Dans leur étude, les chercheurs suggèrent que la capacité de photosynthèse des limaces pourrait leur fournir un supplément d’énergie, les aidant ainsi à régénérer leur nouveau corps.
Selon Sayaka Mitoh, qui est candidate au doctorat :
Nous pensions qu’elle allait bientôt mourir sans cœur ni autres organes importants, mais nous avons été surpris de constater qu’elle régénérait la totalité de leur corps.
La découverte elle-même était en quelque sorte liée à la chance. Le laboratoire dans lequel travaille Mitoh élève des limaces de mer, et un jour elle a remarqué quelque chose d’étrange : une limace sacoglosse se déplaçait sans corps.
(Sayaka Mitoh et Yoichi Yusa/ Current Biology)
Les chercheurs ont remarqué que la tête bougeait d’elle-même immédiatement après avoir été séparée de son corps. Après quelques jours, la blessure avait guéri. La régénération du cœur avait commencé en une semaine, et après environ trois semaines, la régénération du corps entier était terminée.
* * * * * * *
→ CONSIGNES:
1/ D'après l'extrait, au bout de combien de temps environ la régénération du corps entier était-elle terminée ?
2/ Recopiez le passage de l'extrait qui débute aux mots « Selon Sayaka Mitoh, qui » et qui s'arrête après « entier était terminée. ».
Appuyez-vous uniquement sur l'extrait.
* * * * * * *
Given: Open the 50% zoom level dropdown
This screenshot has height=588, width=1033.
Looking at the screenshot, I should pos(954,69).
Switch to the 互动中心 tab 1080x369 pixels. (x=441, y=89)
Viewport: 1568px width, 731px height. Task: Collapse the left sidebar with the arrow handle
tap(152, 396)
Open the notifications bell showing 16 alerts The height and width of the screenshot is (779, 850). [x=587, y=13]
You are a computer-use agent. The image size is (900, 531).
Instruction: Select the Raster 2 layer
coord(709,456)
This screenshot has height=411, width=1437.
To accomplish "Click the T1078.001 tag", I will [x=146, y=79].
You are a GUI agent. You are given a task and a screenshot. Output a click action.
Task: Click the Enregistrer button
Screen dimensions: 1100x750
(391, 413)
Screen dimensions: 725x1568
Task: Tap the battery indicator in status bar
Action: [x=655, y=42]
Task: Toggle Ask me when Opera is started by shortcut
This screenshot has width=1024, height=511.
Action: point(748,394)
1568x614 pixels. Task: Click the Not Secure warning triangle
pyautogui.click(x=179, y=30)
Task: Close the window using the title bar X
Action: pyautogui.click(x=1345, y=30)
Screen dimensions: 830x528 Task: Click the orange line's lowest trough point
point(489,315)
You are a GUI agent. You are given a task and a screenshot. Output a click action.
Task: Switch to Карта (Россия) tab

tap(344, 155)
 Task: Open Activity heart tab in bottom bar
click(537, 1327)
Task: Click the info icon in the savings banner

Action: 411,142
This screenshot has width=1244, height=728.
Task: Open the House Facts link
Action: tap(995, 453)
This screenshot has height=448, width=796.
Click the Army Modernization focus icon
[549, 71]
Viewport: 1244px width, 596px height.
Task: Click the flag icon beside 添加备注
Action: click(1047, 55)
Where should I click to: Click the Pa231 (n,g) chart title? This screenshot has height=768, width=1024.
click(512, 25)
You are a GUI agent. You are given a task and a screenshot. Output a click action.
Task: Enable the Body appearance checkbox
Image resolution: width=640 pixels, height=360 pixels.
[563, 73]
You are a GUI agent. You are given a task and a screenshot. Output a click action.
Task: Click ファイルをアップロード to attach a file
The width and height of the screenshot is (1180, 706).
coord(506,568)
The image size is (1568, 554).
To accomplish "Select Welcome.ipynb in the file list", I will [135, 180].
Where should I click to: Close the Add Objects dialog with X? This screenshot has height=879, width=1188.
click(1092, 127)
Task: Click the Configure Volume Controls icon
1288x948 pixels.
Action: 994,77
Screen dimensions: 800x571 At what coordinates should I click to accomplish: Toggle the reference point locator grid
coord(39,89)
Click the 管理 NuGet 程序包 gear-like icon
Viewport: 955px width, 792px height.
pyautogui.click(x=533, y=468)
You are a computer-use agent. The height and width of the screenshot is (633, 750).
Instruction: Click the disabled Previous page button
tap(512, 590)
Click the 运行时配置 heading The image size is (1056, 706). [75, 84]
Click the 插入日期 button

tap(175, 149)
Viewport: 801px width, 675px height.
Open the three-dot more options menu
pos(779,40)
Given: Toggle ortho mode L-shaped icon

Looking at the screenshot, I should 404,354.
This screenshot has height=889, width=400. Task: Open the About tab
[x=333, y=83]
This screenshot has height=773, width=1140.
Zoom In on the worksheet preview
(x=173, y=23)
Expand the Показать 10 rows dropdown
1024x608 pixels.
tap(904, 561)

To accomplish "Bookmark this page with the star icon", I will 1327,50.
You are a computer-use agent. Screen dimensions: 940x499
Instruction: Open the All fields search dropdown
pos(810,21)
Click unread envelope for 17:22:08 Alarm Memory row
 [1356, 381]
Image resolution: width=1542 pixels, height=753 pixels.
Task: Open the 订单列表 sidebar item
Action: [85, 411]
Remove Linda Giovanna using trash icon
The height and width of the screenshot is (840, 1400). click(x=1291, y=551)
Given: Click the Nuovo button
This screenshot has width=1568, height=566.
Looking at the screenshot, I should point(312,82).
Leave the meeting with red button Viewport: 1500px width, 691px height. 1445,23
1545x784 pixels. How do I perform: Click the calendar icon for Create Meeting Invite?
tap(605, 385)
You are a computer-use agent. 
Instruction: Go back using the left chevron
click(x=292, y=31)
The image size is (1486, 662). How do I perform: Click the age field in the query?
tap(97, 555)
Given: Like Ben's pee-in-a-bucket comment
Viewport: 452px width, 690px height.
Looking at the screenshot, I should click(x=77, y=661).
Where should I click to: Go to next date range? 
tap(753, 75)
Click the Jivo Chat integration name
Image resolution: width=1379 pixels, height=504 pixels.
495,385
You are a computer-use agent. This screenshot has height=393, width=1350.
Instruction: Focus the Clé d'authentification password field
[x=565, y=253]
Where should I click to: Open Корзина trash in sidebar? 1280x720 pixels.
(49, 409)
* * * * * * *
→ RÉPONSES PAR NUMÉRO:
1/ Après environ trois semaines.

2/
Selon Sayaka Mitoh, qui est candidate au doctorat :
Nous pensions qu’elle allait bientôt mourir sans cœur ni autres organes importants, mais nous avons été surpris de constater qu’elle régénérait la totalité de leur corps.
La découverte elle-même était en quelque sorte liée à la chance. Le laboratoire dans lequel travaille Mitoh élève des limaces de mer, et un jour elle a remarqué quelque chose d’étrange : une limace sacoglosse se déplaçait sans corps.
(Sayaka Mitoh et Yoichi Yusa/ Current Biology)
Les chercheurs ont remarqué que la tête bougeait d’elle-même immédiatement après avoir été séparée de son corps. Après quelques jours, la blessure avait guéri. La régénération du cœur avait commencé en une semaine, et après environ trois semaines, la régénération du corps entier était terminée.